→ **Data under study**
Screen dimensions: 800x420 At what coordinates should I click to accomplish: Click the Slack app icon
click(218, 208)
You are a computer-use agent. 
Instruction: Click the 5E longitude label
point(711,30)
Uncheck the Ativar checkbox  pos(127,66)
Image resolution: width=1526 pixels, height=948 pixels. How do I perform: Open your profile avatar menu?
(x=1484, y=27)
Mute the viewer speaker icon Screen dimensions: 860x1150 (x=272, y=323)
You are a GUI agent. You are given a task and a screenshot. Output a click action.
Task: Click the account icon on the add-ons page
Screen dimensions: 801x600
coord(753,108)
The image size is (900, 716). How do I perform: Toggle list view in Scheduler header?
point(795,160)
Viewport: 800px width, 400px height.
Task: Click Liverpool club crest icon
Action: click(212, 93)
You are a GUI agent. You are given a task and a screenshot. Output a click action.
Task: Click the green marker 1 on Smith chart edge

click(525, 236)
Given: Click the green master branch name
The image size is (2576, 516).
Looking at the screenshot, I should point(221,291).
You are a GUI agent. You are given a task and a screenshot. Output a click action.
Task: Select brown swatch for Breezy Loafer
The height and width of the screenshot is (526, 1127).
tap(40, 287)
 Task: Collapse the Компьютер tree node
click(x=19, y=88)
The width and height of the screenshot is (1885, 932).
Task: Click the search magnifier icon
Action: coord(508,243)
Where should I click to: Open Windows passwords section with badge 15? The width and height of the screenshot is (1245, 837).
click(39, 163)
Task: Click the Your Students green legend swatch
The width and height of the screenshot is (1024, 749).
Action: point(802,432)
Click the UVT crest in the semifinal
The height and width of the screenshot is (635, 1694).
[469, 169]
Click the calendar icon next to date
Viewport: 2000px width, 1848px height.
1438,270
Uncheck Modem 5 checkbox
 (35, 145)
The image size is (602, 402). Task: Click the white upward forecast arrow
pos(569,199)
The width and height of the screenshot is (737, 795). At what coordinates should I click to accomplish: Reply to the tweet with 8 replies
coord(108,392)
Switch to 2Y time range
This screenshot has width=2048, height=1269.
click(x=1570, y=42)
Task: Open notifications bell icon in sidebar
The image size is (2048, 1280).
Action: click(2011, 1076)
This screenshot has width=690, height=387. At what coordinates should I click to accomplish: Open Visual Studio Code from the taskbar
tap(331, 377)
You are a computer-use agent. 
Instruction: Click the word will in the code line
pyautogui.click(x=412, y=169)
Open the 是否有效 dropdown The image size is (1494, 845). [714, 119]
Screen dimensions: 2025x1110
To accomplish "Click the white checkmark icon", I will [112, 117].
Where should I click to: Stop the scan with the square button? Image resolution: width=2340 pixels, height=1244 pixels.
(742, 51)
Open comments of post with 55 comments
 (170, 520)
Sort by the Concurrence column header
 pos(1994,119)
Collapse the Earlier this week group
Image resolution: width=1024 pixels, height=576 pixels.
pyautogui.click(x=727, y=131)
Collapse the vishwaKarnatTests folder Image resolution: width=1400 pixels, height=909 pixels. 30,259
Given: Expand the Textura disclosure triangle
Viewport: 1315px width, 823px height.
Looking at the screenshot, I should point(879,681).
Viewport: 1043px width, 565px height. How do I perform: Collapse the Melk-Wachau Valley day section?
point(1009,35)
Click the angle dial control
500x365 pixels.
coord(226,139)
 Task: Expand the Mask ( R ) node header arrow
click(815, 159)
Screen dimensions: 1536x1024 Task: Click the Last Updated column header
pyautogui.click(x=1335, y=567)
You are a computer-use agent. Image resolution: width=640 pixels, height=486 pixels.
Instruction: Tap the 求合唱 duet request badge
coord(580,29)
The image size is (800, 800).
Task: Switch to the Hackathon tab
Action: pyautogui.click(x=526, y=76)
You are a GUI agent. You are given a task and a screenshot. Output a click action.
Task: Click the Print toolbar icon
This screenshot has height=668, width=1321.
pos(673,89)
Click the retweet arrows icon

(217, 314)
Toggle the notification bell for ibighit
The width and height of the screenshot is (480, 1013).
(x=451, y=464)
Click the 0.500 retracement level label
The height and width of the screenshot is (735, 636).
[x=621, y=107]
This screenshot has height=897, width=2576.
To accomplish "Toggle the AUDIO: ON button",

→ **Exercise**
Take the stretch of lines above from the one containing "Screen dimensions: 1536x1024" through the one containing "You are a computer-use agent. Image" and repeat it exactly, adding no other line.

→ **Answer to the problem**
Screen dimensions: 1536x1024 Task: Click the Last Updated column header
pyautogui.click(x=1335, y=567)
You are a computer-use agent. Image resolution: width=640 pixels, height=486 pixels.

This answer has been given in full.